→ **EXERCISE**
Please retype every one of these entries line for line, keeping each character as it appears.

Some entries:
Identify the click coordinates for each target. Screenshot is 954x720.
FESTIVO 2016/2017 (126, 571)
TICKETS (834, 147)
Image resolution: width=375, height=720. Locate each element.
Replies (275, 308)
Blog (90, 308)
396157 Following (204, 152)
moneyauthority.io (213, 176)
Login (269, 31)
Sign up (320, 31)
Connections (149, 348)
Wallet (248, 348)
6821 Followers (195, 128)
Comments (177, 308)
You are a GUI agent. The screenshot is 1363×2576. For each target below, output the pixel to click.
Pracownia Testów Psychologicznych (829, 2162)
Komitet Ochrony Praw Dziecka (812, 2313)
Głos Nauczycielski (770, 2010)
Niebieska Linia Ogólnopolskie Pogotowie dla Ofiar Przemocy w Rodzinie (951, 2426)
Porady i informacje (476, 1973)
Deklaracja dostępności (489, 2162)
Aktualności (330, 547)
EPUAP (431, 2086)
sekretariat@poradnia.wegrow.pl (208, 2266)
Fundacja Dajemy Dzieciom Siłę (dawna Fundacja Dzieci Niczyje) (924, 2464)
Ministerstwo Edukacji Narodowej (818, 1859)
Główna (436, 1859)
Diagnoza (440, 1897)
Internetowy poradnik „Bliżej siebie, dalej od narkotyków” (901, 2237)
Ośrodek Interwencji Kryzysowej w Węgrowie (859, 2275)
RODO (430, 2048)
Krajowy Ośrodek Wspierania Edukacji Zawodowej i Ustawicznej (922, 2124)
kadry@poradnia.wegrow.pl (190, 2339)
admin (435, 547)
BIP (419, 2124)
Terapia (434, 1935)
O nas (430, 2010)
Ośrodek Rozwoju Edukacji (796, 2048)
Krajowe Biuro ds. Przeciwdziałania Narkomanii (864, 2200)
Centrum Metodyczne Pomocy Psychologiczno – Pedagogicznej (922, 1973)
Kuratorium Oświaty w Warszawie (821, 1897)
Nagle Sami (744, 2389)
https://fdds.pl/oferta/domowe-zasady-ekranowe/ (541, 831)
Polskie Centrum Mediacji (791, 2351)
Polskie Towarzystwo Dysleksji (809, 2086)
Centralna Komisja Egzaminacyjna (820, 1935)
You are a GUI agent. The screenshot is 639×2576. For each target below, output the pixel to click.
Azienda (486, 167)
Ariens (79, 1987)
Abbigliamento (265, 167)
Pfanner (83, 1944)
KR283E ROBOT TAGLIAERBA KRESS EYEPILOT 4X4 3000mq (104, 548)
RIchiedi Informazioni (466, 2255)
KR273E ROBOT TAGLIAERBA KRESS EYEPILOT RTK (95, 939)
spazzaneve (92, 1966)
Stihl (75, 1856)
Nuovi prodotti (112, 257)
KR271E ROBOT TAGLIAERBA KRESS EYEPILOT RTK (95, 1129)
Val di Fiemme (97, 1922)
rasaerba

→ **ANSWER**
Identify the click coordinates for each target. Screenshot is 954x720.
FESTIVO 2016/2017 (126, 571)
TICKETS (834, 147)
Image resolution: width=375, height=720. Locate each element.
Replies (275, 308)
Blog (90, 308)
396157 Following (204, 152)
moneyauthority.io (213, 176)
Login (269, 31)
Sign up (320, 31)
Connections (149, 348)
Wallet (248, 348)
6821 Followers (195, 128)
Comments (177, 308)
You are a GUI agent. The screenshot is 1363×2576. For each target below, output the pixel to click.
Pracownia Testów Psychologicznych (829, 2162)
Komitet Ochrony Praw Dziecka (812, 2313)
Głos Nauczycielski (770, 2010)
Niebieska Linia Ogólnopolskie Pogotowie dla Ofiar Przemocy w Rodzinie (951, 2426)
Porady i informacje (476, 1973)
Deklaracja dostępności (489, 2162)
Aktualności (330, 547)
EPUAP (431, 2086)
sekretariat@poradnia.wegrow.pl (208, 2266)
Fundacja Dajemy Dzieciom Siłę (dawna Fundacja Dzieci Niczyje) (924, 2464)
Ministerstwo Edukacji Narodowej (818, 1859)
Główna (436, 1859)
Diagnoza (440, 1897)
Internetowy poradnik „Bliżej siebie, dalej od narkotyków” (901, 2237)
Ośrodek Interwencji Kryzysowej w Węgrowie (859, 2275)
RODO (430, 2048)
Krajowy Ośrodek Wspierania Edukacji Zawodowej i Ustawicznej (922, 2124)
kadry@poradnia.wegrow.pl (190, 2339)
admin (435, 547)
BIP (419, 2124)
Terapia (434, 1935)
O nas (430, 2010)
Ośrodek Rozwoju Edukacji (796, 2048)
Krajowe Biuro ds. Przeciwdziałania Narkomanii (864, 2200)
Centrum Metodyczne Pomocy Psychologiczno – Pedagogicznej (922, 1973)
Kuratorium Oświaty w Warszawie (821, 1897)
Nagle Sami (744, 2389)
https://fdds.pl/oferta/domowe-zasady-ekranowe/ (541, 831)
Polskie Centrum Mediacji (791, 2351)
Polskie Towarzystwo Dysleksji (809, 2086)
Centralna Komisja Egzaminacyjna (820, 1935)
You are a GUI agent. The screenshot is 639×2576. For each target below, output the pixel to click.
Azienda (486, 167)
Ariens (79, 1987)
Abbigliamento (265, 167)
Pfanner (83, 1944)
KR283E ROBOT TAGLIAERBA KRESS EYEPILOT 4X4 3000mq (104, 548)
RIchiedi Informazioni (466, 2255)
KR273E ROBOT TAGLIAERBA KRESS EYEPILOT RTK (95, 939)
spazzaneve (92, 1966)
Stihl (75, 1856)
Nuovi prodotti (112, 257)
KR271E ROBOT TAGLIAERBA KRESS EYEPILOT RTK (95, 1129)
Val di Fiemme (97, 1922)
rasaerba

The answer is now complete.